### EXERCISE PROMPT
Reproduce all the data, character for character.

[Stored data]
__________

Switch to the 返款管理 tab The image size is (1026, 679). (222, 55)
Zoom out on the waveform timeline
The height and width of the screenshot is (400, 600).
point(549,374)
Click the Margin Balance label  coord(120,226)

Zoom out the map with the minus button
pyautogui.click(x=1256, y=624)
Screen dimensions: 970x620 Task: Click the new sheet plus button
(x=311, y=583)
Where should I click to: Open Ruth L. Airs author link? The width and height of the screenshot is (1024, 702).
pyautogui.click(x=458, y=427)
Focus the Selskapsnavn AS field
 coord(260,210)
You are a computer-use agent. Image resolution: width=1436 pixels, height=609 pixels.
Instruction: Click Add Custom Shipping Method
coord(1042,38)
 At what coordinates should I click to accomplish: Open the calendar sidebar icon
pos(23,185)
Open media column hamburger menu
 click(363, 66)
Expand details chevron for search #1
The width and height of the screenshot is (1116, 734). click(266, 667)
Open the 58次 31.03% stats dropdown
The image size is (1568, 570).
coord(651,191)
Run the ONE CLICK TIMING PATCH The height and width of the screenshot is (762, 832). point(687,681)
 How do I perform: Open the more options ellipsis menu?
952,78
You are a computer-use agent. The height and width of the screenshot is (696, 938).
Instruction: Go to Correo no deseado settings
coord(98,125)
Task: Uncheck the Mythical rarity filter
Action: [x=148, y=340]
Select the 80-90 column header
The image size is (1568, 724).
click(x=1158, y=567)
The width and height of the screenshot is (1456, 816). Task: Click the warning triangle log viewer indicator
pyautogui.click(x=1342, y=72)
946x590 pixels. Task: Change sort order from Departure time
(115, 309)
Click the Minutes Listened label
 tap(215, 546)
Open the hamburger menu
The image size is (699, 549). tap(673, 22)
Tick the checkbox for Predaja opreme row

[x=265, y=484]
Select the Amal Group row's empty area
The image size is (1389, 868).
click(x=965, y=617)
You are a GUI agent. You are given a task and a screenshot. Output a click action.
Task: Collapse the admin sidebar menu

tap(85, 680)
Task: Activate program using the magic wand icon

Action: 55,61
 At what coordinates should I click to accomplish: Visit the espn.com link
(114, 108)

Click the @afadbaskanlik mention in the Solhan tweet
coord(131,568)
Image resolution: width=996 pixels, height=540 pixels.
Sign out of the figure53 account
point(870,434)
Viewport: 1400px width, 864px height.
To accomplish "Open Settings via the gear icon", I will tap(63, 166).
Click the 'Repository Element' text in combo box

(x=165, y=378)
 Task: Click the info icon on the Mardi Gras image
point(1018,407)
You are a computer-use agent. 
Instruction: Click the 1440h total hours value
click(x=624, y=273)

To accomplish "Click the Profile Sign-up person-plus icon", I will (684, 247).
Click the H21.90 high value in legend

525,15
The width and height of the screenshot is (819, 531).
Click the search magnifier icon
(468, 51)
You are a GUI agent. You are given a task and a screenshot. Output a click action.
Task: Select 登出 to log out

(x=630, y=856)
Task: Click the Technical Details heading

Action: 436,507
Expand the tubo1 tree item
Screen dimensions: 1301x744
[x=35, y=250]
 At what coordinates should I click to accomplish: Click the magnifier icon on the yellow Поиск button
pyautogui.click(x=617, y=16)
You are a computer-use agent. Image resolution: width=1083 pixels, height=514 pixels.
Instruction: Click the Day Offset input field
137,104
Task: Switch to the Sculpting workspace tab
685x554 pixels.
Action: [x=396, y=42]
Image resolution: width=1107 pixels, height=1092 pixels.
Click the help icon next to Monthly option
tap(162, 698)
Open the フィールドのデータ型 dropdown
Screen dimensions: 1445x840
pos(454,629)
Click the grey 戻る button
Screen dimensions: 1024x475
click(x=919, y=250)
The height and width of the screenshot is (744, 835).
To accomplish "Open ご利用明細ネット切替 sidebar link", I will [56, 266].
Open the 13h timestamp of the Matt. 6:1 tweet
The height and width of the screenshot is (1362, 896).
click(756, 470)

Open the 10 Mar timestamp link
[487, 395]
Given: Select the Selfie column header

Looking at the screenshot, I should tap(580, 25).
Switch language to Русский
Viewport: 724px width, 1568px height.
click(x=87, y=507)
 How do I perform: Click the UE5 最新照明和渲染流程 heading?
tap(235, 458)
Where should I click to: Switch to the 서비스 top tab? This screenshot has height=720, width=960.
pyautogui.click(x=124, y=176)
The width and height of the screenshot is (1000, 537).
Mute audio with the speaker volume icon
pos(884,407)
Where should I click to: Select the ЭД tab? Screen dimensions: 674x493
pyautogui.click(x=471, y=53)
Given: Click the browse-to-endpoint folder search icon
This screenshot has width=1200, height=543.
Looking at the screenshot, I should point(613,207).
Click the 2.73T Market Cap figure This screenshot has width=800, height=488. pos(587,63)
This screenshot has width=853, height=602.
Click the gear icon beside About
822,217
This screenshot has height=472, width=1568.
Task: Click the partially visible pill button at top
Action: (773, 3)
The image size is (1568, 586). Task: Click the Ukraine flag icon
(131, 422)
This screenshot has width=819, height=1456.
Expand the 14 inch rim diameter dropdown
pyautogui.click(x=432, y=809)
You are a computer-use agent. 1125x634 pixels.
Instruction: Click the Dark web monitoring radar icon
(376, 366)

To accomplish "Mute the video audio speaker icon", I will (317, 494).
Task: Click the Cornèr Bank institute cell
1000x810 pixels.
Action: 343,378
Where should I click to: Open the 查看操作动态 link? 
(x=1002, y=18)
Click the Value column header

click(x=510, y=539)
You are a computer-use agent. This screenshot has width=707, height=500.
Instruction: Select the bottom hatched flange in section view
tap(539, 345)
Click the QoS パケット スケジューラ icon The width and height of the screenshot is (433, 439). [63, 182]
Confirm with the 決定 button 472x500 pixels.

__________

### EXPECTED ANSWER
Switch to the 返款管理 tab The image size is (1026, 679). (222, 55)
Zoom out on the waveform timeline
The height and width of the screenshot is (400, 600).
point(549,374)
Click the Margin Balance label  coord(120,226)

Zoom out the map with the minus button
pyautogui.click(x=1256, y=624)
Screen dimensions: 970x620 Task: Click the new sheet plus button
(x=311, y=583)
Where should I click to: Open Ruth L. Airs author link? The width and height of the screenshot is (1024, 702).
pyautogui.click(x=458, y=427)
Focus the Selskapsnavn AS field
 coord(260,210)
You are a computer-use agent. Image resolution: width=1436 pixels, height=609 pixels.
Instruction: Click Add Custom Shipping Method
coord(1042,38)
 At what coordinates should I click to accomplish: Open the calendar sidebar icon
pos(23,185)
Open media column hamburger menu
 click(363, 66)
Expand details chevron for search #1
The width and height of the screenshot is (1116, 734). click(266, 667)
Open the 58次 31.03% stats dropdown
The image size is (1568, 570).
coord(651,191)
Run the ONE CLICK TIMING PATCH The height and width of the screenshot is (762, 832). point(687,681)
 How do I perform: Open the more options ellipsis menu?
952,78
You are a computer-use agent. The height and width of the screenshot is (696, 938).
Instruction: Go to Correo no deseado settings
coord(98,125)
Task: Uncheck the Mythical rarity filter
Action: [x=148, y=340]
Select the 80-90 column header
The image size is (1568, 724).
click(x=1158, y=567)
The width and height of the screenshot is (1456, 816). Task: Click the warning triangle log viewer indicator
pyautogui.click(x=1342, y=72)
946x590 pixels. Task: Change sort order from Departure time
(115, 309)
Click the Minutes Listened label
 tap(215, 546)
Open the hamburger menu
The image size is (699, 549). tap(673, 22)
Tick the checkbox for Predaja opreme row

[x=265, y=484]
Select the Amal Group row's empty area
The image size is (1389, 868).
click(x=965, y=617)
You are a GUI agent. You are given a task and a screenshot. Output a click action.
Task: Collapse the admin sidebar menu

tap(85, 680)
Task: Activate program using the magic wand icon

Action: 55,61
 At what coordinates should I click to accomplish: Visit the espn.com link
(114, 108)

Click the @afadbaskanlik mention in the Solhan tweet
coord(131,568)
Image resolution: width=996 pixels, height=540 pixels.
Sign out of the figure53 account
point(870,434)
Viewport: 1400px width, 864px height.
To accomplish "Open Settings via the gear icon", I will tap(63, 166).
Click the 'Repository Element' text in combo box

(x=165, y=378)
 Task: Click the info icon on the Mardi Gras image
point(1018,407)
You are a computer-use agent. 
Instruction: Click the 1440h total hours value
click(x=624, y=273)

To accomplish "Click the Profile Sign-up person-plus icon", I will (684, 247).
Click the H21.90 high value in legend

525,15
The width and height of the screenshot is (819, 531).
Click the search magnifier icon
(468, 51)
You are a GUI agent. You are given a task and a screenshot. Output a click action.
Task: Select 登出 to log out

(x=630, y=856)
Task: Click the Technical Details heading

Action: 436,507
Expand the tubo1 tree item
Screen dimensions: 1301x744
[x=35, y=250]
 At what coordinates should I click to accomplish: Click the magnifier icon on the yellow Поиск button
pyautogui.click(x=617, y=16)
You are a computer-use agent. Image resolution: width=1083 pixels, height=514 pixels.
Instruction: Click the Day Offset input field
137,104
Task: Switch to the Sculpting workspace tab
685x554 pixels.
Action: [x=396, y=42]
Image resolution: width=1107 pixels, height=1092 pixels.
Click the help icon next to Monthly option
tap(162, 698)
Open the フィールドのデータ型 dropdown
Screen dimensions: 1445x840
pos(454,629)
Click the grey 戻る button
Screen dimensions: 1024x475
click(x=919, y=250)
The height and width of the screenshot is (744, 835).
To accomplish "Open ご利用明細ネット切替 sidebar link", I will [56, 266].
Open the 13h timestamp of the Matt. 6:1 tweet
The height and width of the screenshot is (1362, 896).
click(756, 470)

Open the 10 Mar timestamp link
[487, 395]
Given: Select the Selfie column header

Looking at the screenshot, I should tap(580, 25).
Switch language to Русский
Viewport: 724px width, 1568px height.
click(x=87, y=507)
 How do I perform: Click the UE5 最新照明和渲染流程 heading?
tap(235, 458)
Where should I click to: Switch to the 서비스 top tab? This screenshot has height=720, width=960.
pyautogui.click(x=124, y=176)
The width and height of the screenshot is (1000, 537).
Mute audio with the speaker volume icon
pos(884,407)
Where should I click to: Select the ЭД tab? Screen dimensions: 674x493
pyautogui.click(x=471, y=53)
Given: Click the browse-to-endpoint folder search icon
This screenshot has width=1200, height=543.
Looking at the screenshot, I should point(613,207).
Click the 2.73T Market Cap figure This screenshot has width=800, height=488. pos(587,63)
This screenshot has width=853, height=602.
Click the gear icon beside About
822,217
This screenshot has height=472, width=1568.
Task: Click the partially visible pill button at top
Action: (773, 3)
The image size is (1568, 586). Task: Click the Ukraine flag icon
(131, 422)
This screenshot has width=819, height=1456.
Expand the 14 inch rim diameter dropdown
pyautogui.click(x=432, y=809)
You are a computer-use agent. 1125x634 pixels.
Instruction: Click the Dark web monitoring radar icon
(376, 366)

To accomplish "Mute the video audio speaker icon", I will (317, 494).
Task: Click the Cornèr Bank institute cell
1000x810 pixels.
Action: 343,378
Where should I click to: Open the 查看操作动态 link? 
(x=1002, y=18)
Click the Value column header

click(x=510, y=539)
You are a computer-use agent. This screenshot has width=707, height=500.
Instruction: Select the bottom hatched flange in section view
tap(539, 345)
Click the QoS パケット スケジューラ icon The width and height of the screenshot is (433, 439). [63, 182]
Confirm with the 決定 button 472x500 pixels.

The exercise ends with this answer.